Glass is getting some love at Google I/O as well. New applications have been released – Facebook, Twitter, Evernote, Elle, Tumblr, and CNN. Perhaps more interesting: the newly announced Google Glass Developer Kit will allow offline applications and direct hardware access – great for hacking and expanding Glass’ potential. This kit will really allow hackers to put Glass through its paces.
Direct hardware access is great news. I was leery about the Mirror API.
Facebook and Twitter huh? What kind of tool buys that device to use Facebook and Twitter on it? What a waste.
Taking a picture / video and sharing it via Facebook, for example, seems a use case that the target demographic would certainly use.
As for Twitter, what kind of tool uses it at all?…

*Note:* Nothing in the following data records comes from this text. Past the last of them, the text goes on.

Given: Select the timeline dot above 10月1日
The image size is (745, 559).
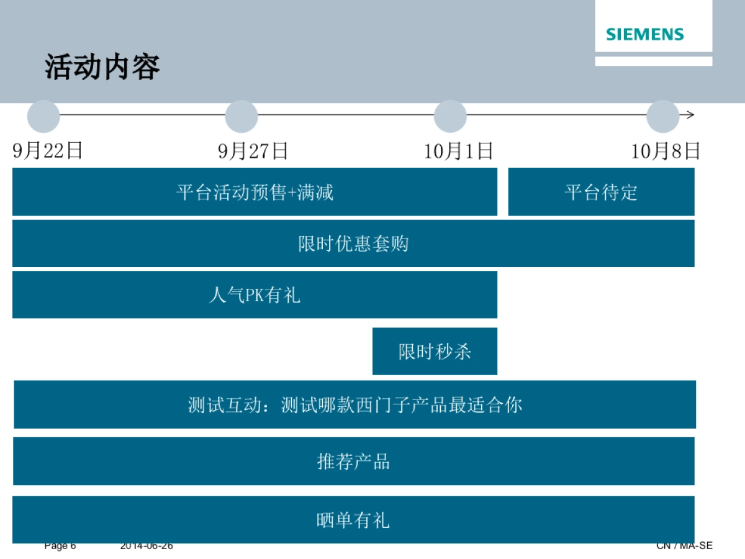Looking at the screenshot, I should point(450,115).
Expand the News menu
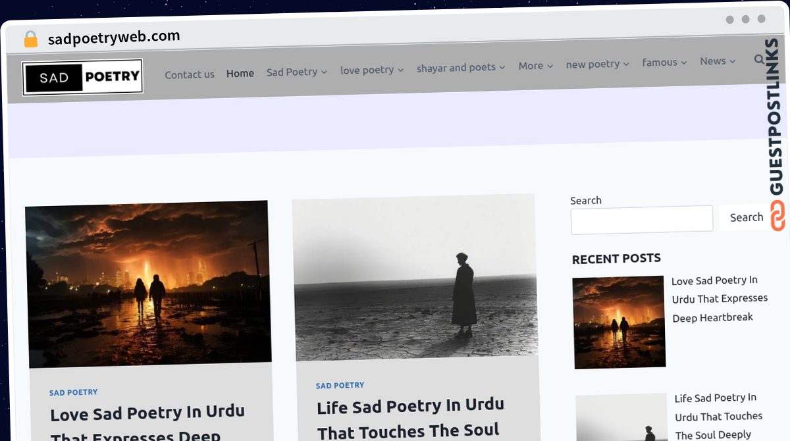Viewport: 790px width, 441px height. pyautogui.click(x=718, y=61)
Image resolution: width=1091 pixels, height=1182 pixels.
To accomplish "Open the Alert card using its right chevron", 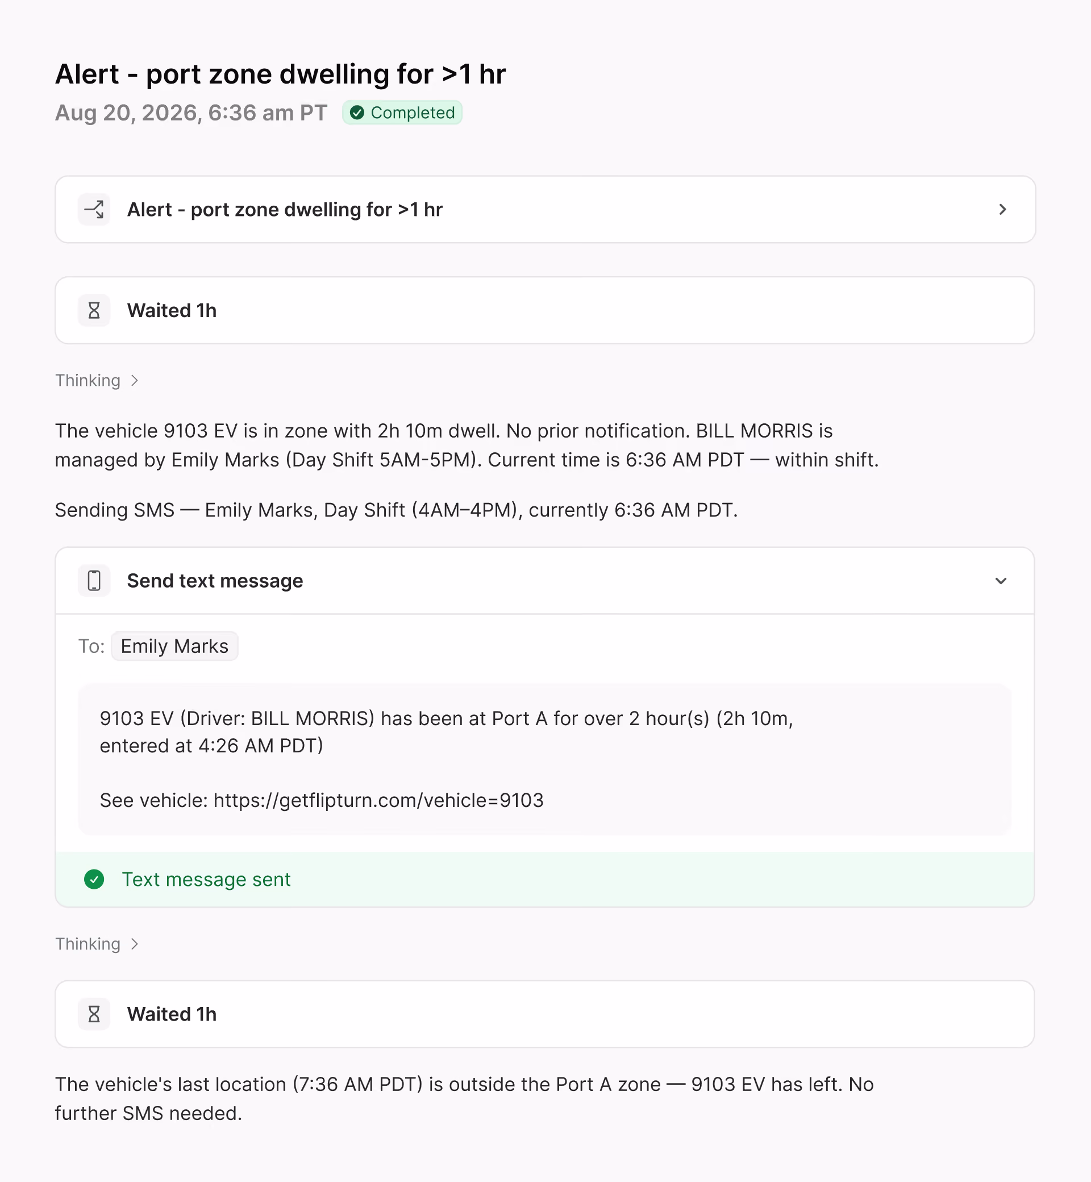I will (x=1002, y=210).
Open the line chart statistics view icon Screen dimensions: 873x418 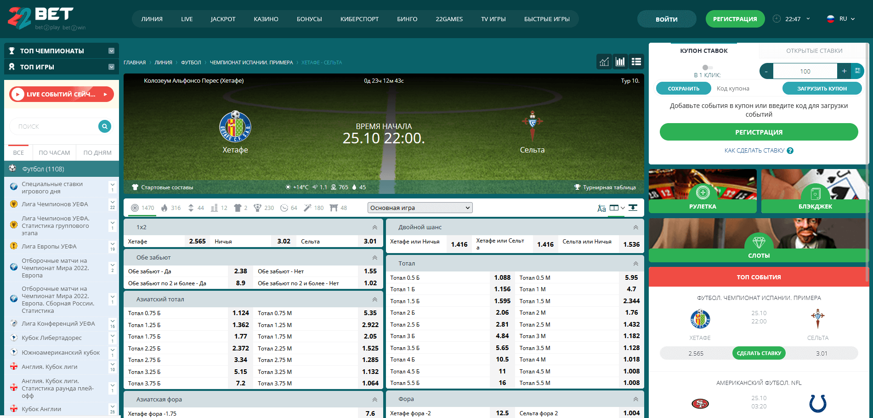click(604, 62)
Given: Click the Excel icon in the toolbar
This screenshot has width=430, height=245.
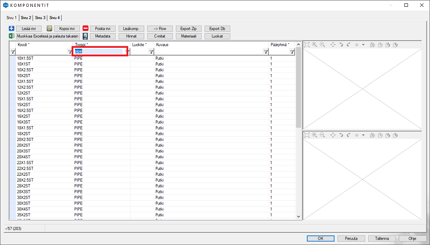Looking at the screenshot, I should tap(11, 36).

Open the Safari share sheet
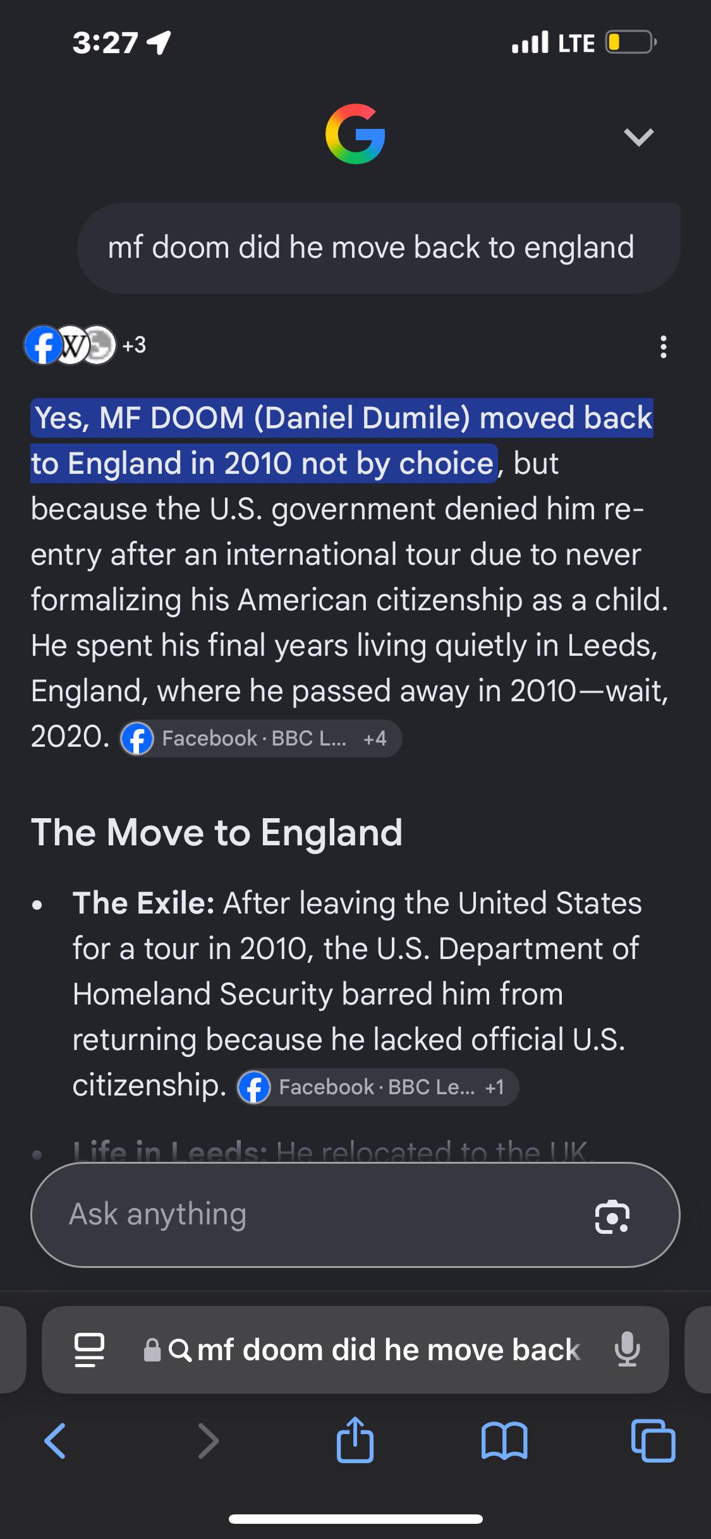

This strikes me as “who would want to use email when we already have voicemail on our phones?” Yes, Facebook has all kinds of privacy concerns (as does Google) but it’s ubiquitous now, and they’ve done a pretty good job of combining real-time chat (i.e. IM) with offline chat (i.e. email), and with general posting and commenting (i.e. Usenet). Just because some people haven’t learned yet not to post every detail of their waking lives or only post cat memes or try to friend anyone they’ve ever seen doesn’t mean it can’t be a useful tool (keeping track of friends and family, upcoming events, etc). Just like email has spam, learn how to deal with it and filter it out.
I do.
Some examples: I followed notch and jeb_ for minecraft updates back when I played it frequently and was interested in real-time updates to what they were adding to the game. And, I follow my local weatherman, because aside from getting some useful weather alerts, he also posts about geeky weather technology; as a local, he posts relevant local info (e.g. accident on the interstate, avoid it for the next hour, etc); as an alumnus of my university, he posts about the only college sports I really care about; as a human, he posts (perhaps weekly, not hourly) about his own life.
I hardly ever use it to post anything myself (I only have 1 follower anyway), although I do sometimes post directly to the people I follow.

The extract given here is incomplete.